GOAL
Set out every line of the data below as a numbered list, skipping any blank lines. Leave the pictures out of your answer.

Data from a pointing dataset
## START

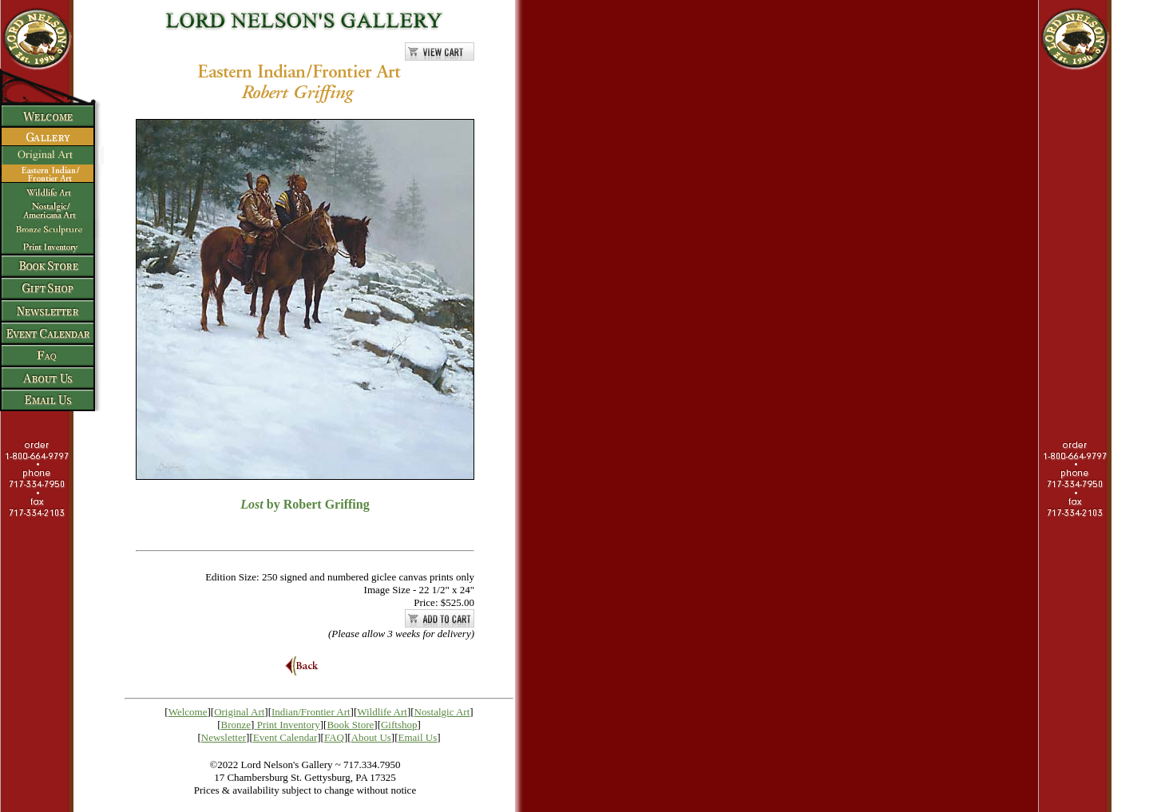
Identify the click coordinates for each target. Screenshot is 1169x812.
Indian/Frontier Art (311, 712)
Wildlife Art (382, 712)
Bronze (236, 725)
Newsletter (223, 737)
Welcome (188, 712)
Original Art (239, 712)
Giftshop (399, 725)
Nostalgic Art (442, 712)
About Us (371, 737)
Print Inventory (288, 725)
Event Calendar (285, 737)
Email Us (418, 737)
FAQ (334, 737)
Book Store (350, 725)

## END

OUTPUT OF THE TASK
1. Identify the click coordinates for each target. Screenshot is 1169x812.
2. Indian/Frontier Art (311, 712)
3. Wildlife Art (382, 712)
4. Bronze (236, 725)
5. Newsletter (223, 737)
6. Welcome (188, 712)
7. Original Art (239, 712)
8. Giftshop (399, 725)
9. Nostalgic Art (442, 712)
10. About Us (371, 737)
11. Print Inventory (288, 725)
12. Event Calendar (285, 737)
13. Email Us (418, 737)
14. FAQ (334, 737)
15. Book Store (350, 725)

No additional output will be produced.